Saya kemudian diminta mengisi formulir, yang salah satu kolomnya memuat nama bayi.
"Tirto Medan Priyayi Ihsan".
Nama itu akhirnya menjadi nama bayi laki-laki kami. Terinspirasi dari seorang pahlawan nasional, Tirto Adhi Soerjo, pendiri media "Medan Prijaji" yang kami kagumi pribadinya.
Dua hari berikutnya, kami diperbolehkan pulang. Kami merasa waktu di rumah sakit berlalu begitu cepat seusai anak kami lahir. Tidak lain karena pelayanan rumah sakit itu adalah pelayanan yang terbaik yang pernah kami alami.

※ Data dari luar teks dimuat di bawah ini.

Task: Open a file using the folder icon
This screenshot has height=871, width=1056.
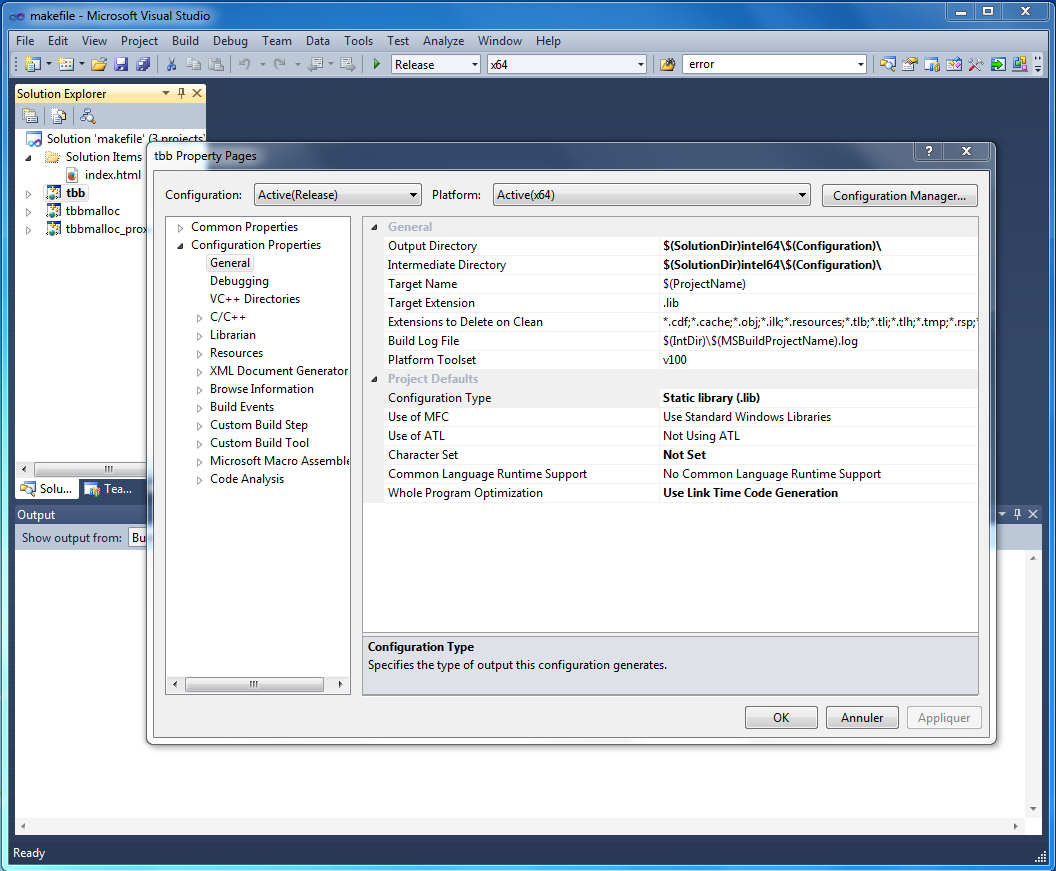Action: tap(97, 63)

Serta kamar rawat inapnya yang rapi, bersih, serta diawasi secara ketat dari orang-orang yang tidak berkepentingan. Petugasnya ramah-ramah, mulai dari cleaning service, pengantar makanan, perawat, hingga dokternya, berbicara dengan mereka sangat menyenangkan.

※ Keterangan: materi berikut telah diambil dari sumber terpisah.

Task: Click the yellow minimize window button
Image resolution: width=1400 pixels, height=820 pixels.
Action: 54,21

Momen kelahiran anak kami yang kedua itu memang sangat membekas. Terutama bagi saya, yang malam itu begitu paniknya. Di masjid terdengar imam memimpin salat tarawih, sedang saya dalam keadaan berkeringat dingin membawa-bawa istri saya yang kesakitan, lalu ditolak oleh beberapa rumah sakit.
Padahal, istri saya sedang membutuhkan pertolongan, dan kami akan membayar. Tetapi kadangkala manusia terlalu tunduk pada sistem, individualisme, sehingga lupa kalau menolong sesama manusia hukumnya wajib.